Le gouvernement veut faire cesser les pratiques de contournement fiscal de certains opérateurs télécoms. Dans son viseur : SFR et Bouygues Telecom qui, tous deux, ont inclus dans leurs abonnements des kiosques presse (SFR Presse et LeKiosk), donnant accès à leurs abonnés à des journaux de manière illimitée. Or la presse jouit d'un taux de TVA réduit (2,1 %), par rapport à la télévision (10 %) et au téléphone (20 %), les deux autres services inclus dans les forfaits télécoms. Et, depuis que les opérateurs appliquent ce taux de TVA très réduit de la presse sur une partie de leurs abonnements, l'Etat perd plusieurs millions d'euros.


Un milliard d'euros

Selon les estimations, les gains de TVA seraient compris entre 300 et 400 millions d'euros pour SFR ; et autour de 200 millions pour Bouygues Telecom. Si Orange et Free décidaient de lancer eux aussi leur kiosque, ce montant pourrait dépasser le milliard d'euros ! A l'heure où l'Etat cherche par tous les moyens à faire rentrer de l'argent dans les caisses, les sommes ne sont pas négligeables. Cela a manifestement fait réfléchir Bercy, qui, alerté sur ces pratiques, notamment par Free, n'entend désormais plus laisser faire. 

C'est ce qu'a sous-entendu Gérald Darmanin, ministre de l'Action et des Comptes publics, dans un tweet posté vendredi soir.  « Protection de la presse : le PLF 2018 [projet de loi de finances, NDLR] assurera que le taux réduit de la TVA presse lui profite effectivement dans le cadre des offres mobiles », a-t-il écrit, sans plus de précisions.  « Nous donnerons les détails dans les jours à venir », indique le cabinet du ministre.
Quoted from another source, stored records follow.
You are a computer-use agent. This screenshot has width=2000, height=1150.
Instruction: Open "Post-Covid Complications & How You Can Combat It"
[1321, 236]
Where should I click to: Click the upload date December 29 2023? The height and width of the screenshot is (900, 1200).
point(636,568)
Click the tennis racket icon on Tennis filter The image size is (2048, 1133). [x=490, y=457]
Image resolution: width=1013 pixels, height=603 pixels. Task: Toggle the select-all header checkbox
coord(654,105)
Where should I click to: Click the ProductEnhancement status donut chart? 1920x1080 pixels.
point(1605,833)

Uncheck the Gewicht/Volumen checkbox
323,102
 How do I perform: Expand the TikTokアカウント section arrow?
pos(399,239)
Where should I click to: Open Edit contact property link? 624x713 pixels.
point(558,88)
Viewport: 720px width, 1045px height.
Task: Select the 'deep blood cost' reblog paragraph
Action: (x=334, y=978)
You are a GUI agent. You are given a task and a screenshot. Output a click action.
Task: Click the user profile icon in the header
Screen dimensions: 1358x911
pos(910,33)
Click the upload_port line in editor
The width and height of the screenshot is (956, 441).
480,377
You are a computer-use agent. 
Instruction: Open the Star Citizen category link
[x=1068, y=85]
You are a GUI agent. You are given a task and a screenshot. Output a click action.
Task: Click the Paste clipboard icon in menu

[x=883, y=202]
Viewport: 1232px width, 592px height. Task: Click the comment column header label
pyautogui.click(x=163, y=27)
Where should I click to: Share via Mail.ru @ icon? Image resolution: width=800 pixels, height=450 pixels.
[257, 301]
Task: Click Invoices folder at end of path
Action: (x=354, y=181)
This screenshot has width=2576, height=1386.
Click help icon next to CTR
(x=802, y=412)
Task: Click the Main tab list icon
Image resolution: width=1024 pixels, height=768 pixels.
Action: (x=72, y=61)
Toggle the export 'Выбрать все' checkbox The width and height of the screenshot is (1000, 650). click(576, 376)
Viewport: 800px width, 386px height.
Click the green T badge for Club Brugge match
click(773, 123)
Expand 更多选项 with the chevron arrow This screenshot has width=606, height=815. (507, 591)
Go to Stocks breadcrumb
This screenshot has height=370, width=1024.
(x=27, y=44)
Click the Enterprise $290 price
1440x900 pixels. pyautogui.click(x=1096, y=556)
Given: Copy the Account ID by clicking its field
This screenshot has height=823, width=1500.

Limiter l'application de la TVA

En clair, Bercy souhaiterait limiter l'application de la TVA réduite aux sommes touchées par les journaux qui sont présents dans ces kiosques presse. Et donc faire en sorte que cette TVA à taux réduit s'applique aux revenus réels liés à la presse. Ce qui diminuerait considérablement les gains de TVA de SFR et Bouygues Telecom. A chaque téléchargement d'un exemplaire, les journaux se voient verser, par les opérateurs télécoms, une commission de quelques centimes d'euros. SFR Presse, service offert dans les abonnements sans supplément de prix, et qui propose 80 titres de presse, génère jusqu'à 100.000 téléchargements par jour. Ce qui, en réalité, est très peu, par rapport à la vingtaine de millions d'abonnés de SFR. Alors que cela lui permet de générer une économie de plusieurs centaines de millions d'euros... Et donc d'améliorer ses résultats. 

 

Clarifier les règles du jeu, c'est une chose. Adresser un redressement fiscal à SFR et Bouygues Telecom pour les pratiques mises en oeuvre jusqu'ici, en est une autre. La question reste ouverte. Pour le Syndicat de la presse en ligne, en tout cas, tout est clair. Il s'agit d'un cas «  d'instrumentalisation du taux de TVA réduit » à 2,1 % par « des acteurs économiques dont la presse n'est pas le principal métier, dénonçait-il cet été.  L'activation automatique de ces offres, à la résiliation complexe démontre que leur fonction essentielle est de réduire l'impôt », poursuivait-il. Plus pour très longtemps, manifestement.